**Instructions to follow:** Take the line that contains "Where should I" and each one after it through the last line below, and retype them exactly. Leave out the pictures.
Dataset records START
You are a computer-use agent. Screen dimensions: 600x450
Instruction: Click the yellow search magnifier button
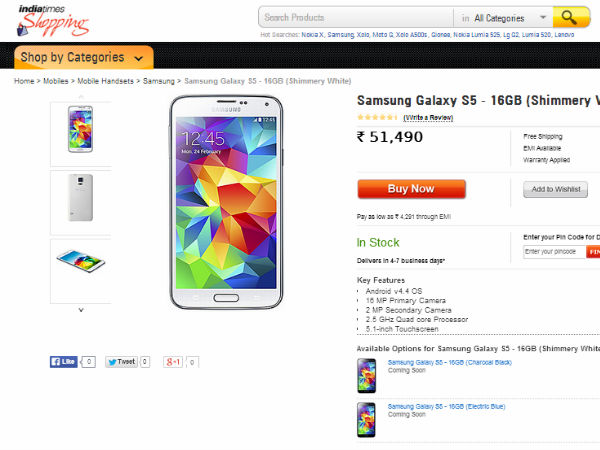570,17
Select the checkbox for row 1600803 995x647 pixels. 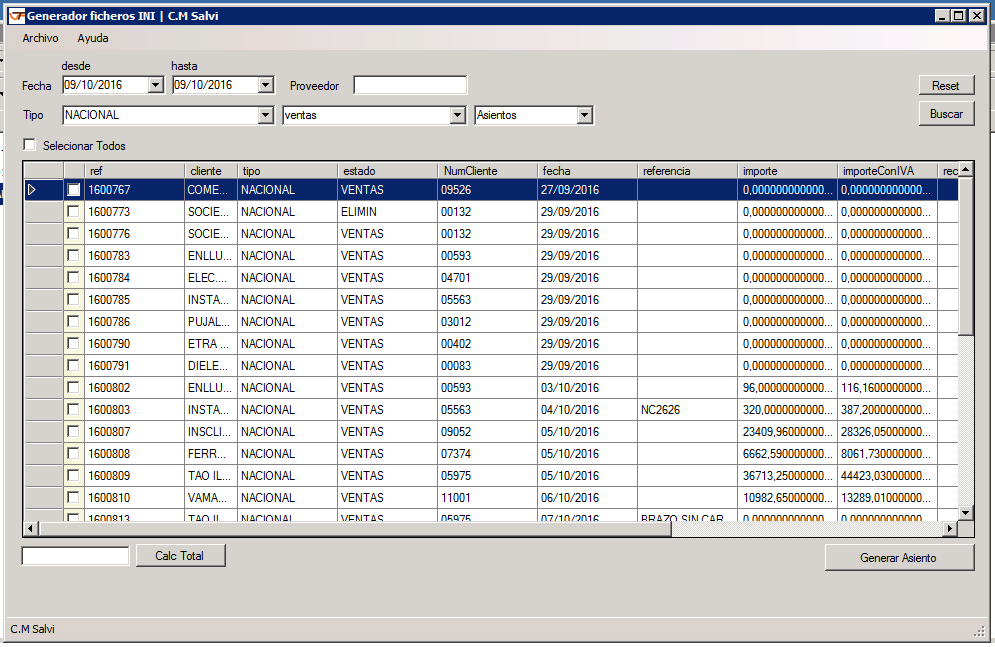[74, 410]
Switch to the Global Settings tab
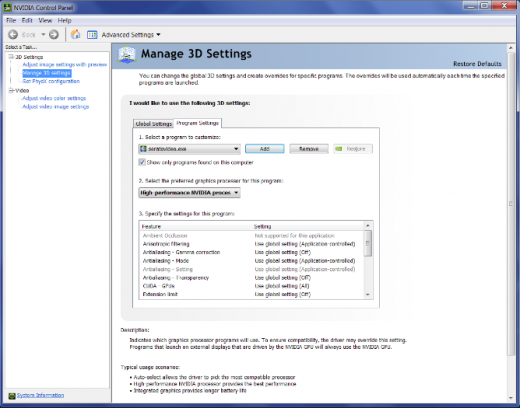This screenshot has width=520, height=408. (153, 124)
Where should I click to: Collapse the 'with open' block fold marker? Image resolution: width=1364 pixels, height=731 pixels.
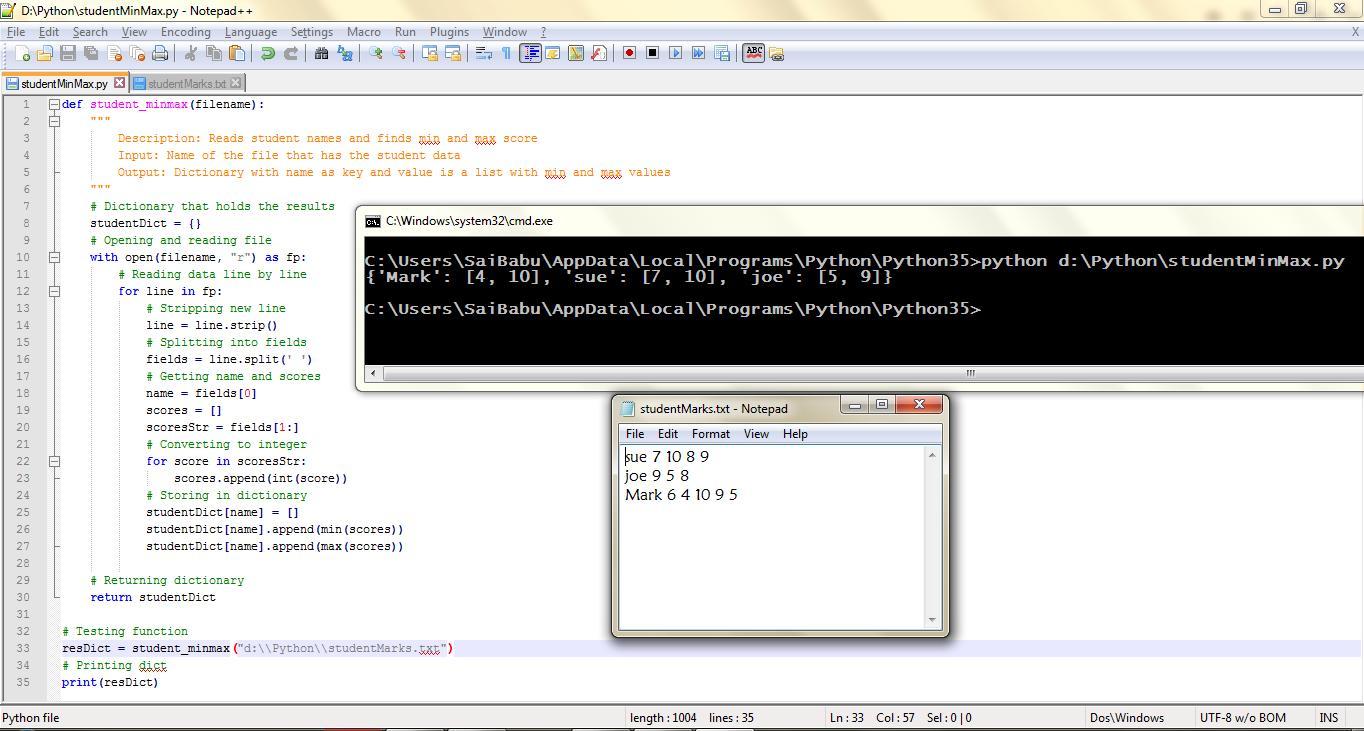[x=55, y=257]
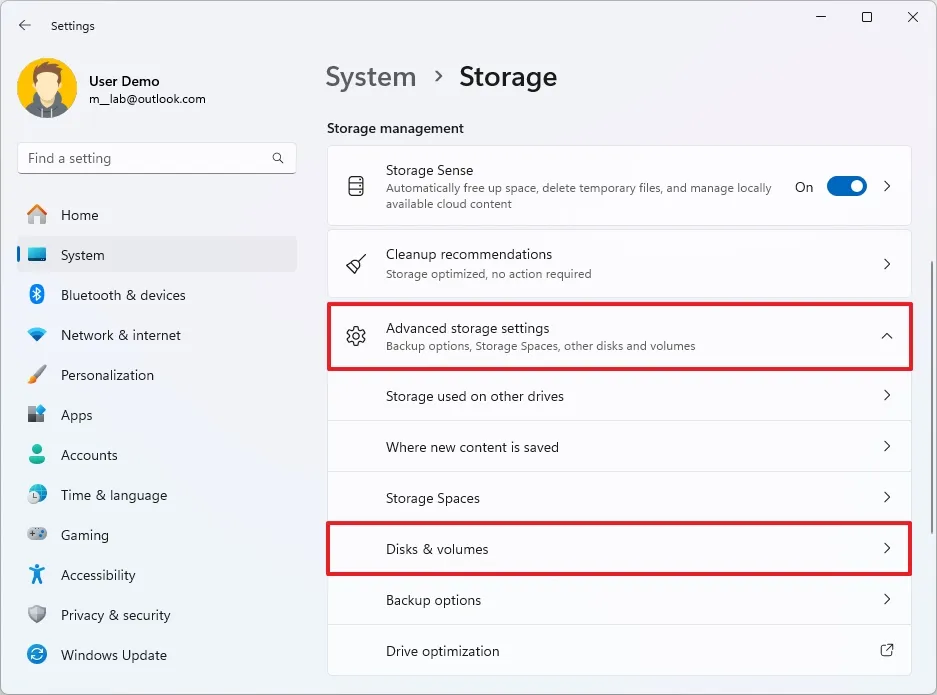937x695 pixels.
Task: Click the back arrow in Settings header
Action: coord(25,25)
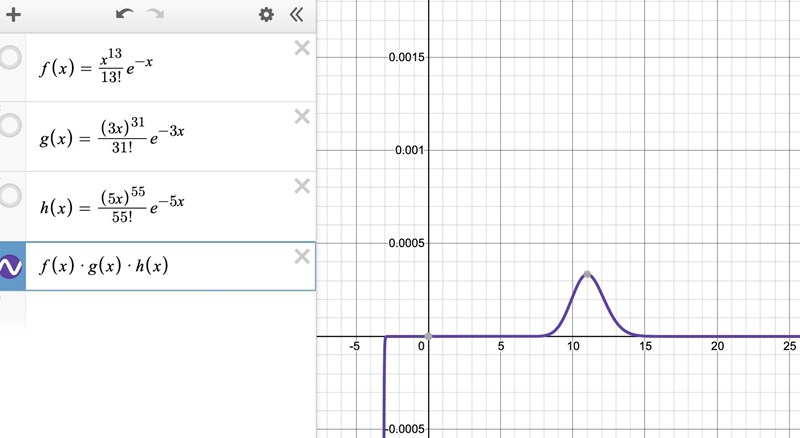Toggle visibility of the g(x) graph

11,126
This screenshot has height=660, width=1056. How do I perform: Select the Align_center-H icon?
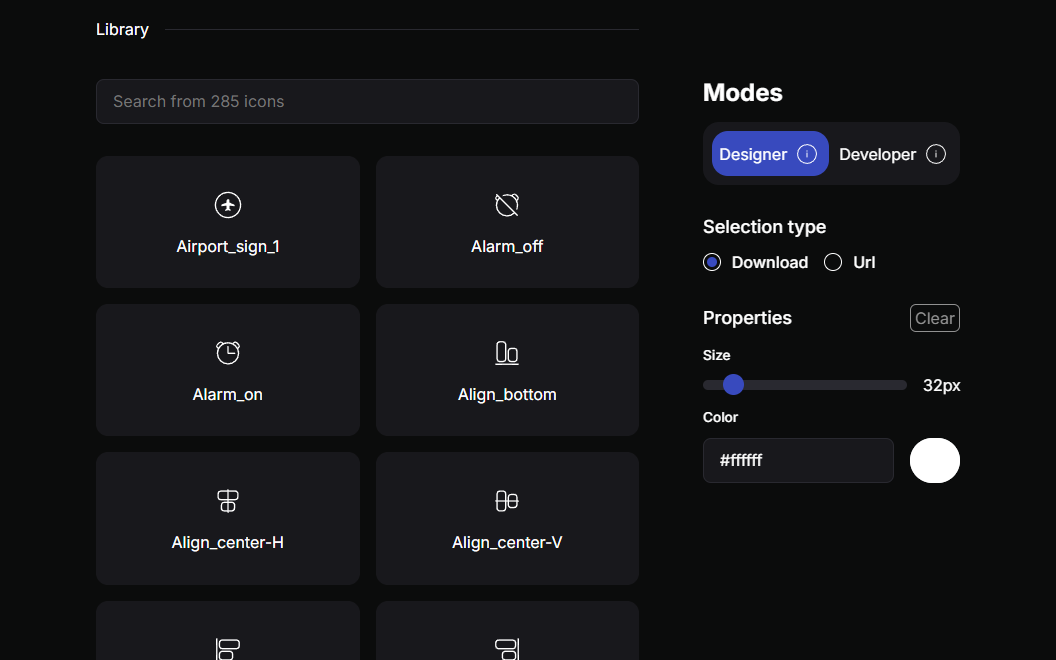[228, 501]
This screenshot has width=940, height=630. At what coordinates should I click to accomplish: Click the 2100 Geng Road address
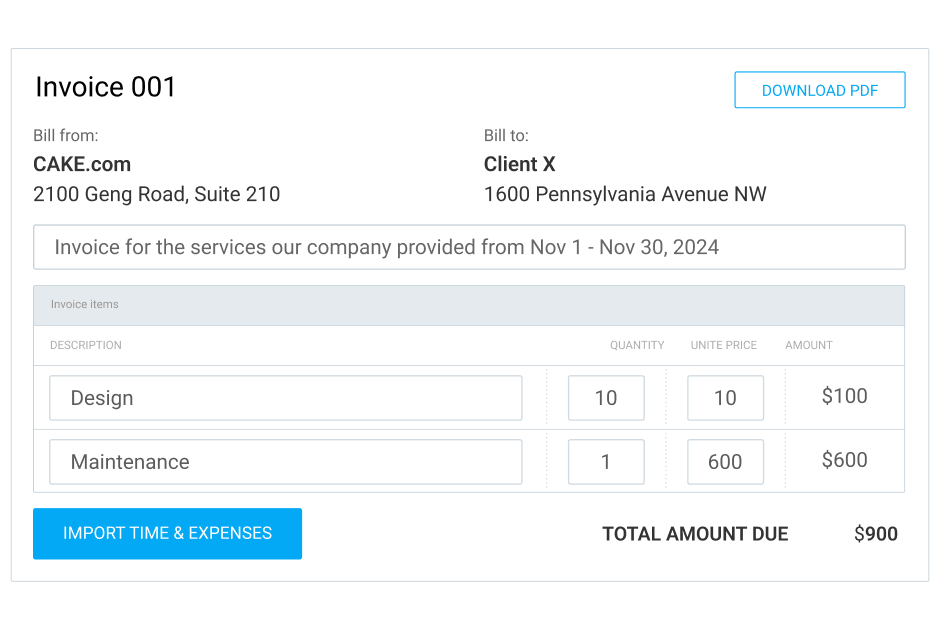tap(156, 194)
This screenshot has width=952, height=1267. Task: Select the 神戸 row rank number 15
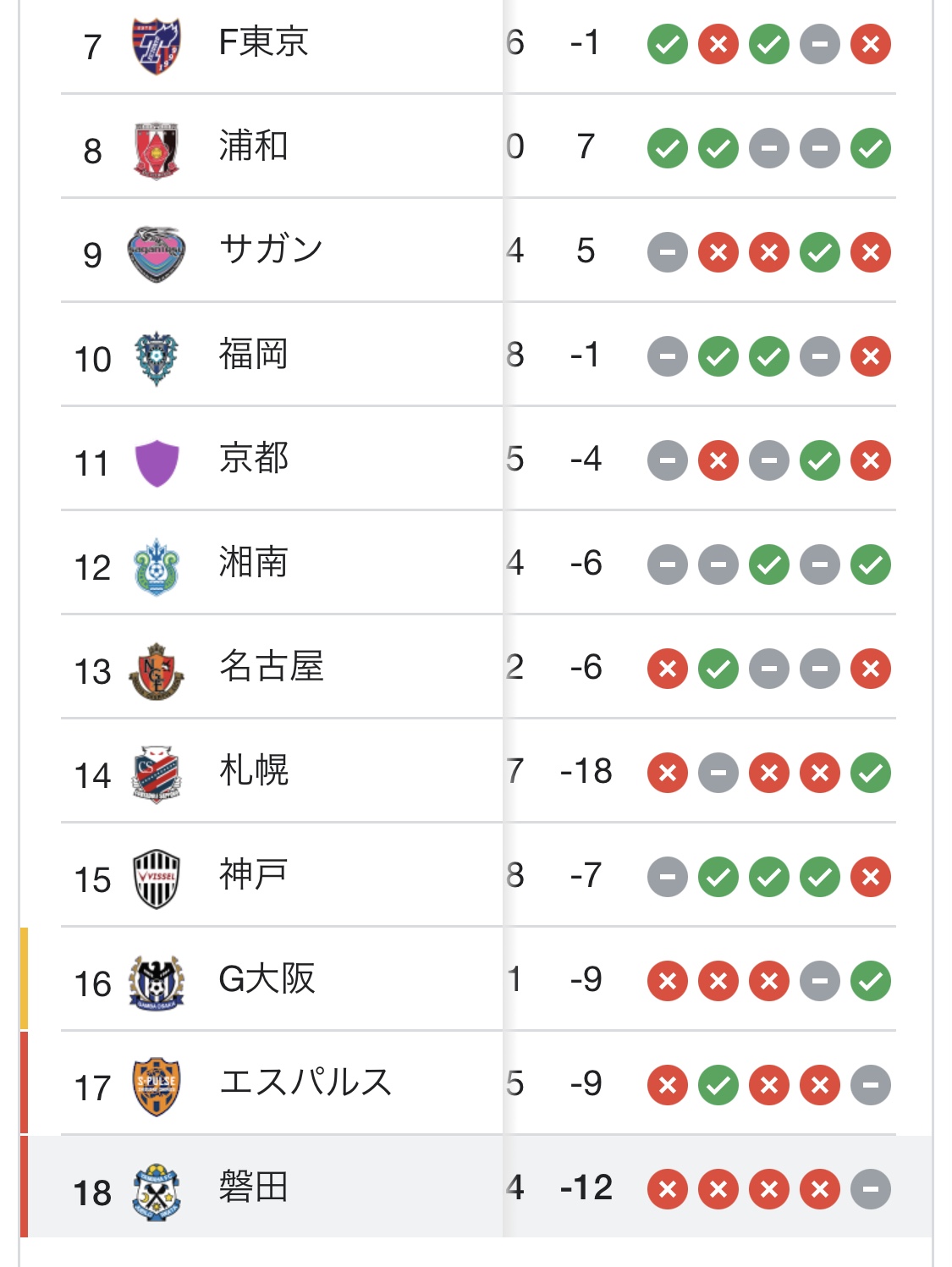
Dataset records END
**Answer to this exercise:**
Where should I click to: Collapse the 'with open' block fold marker? Image resolution: width=1364 pixels, height=731 pixels.
[x=55, y=257]
937x695 pixels.
Task: Click the back arrow in Settings header
Action: coord(25,25)
Toggle visibility of the g(x) graph

11,126
This screenshot has height=660, width=1056. How do I perform: Select the Align_center-H icon?
[228, 501]
This screenshot has width=940, height=630. At what coordinates should I click to accomplish: Click the 2100 Geng Road address
tap(156, 194)
This screenshot has width=952, height=1267. Task: Select the 神戸 row rank number 15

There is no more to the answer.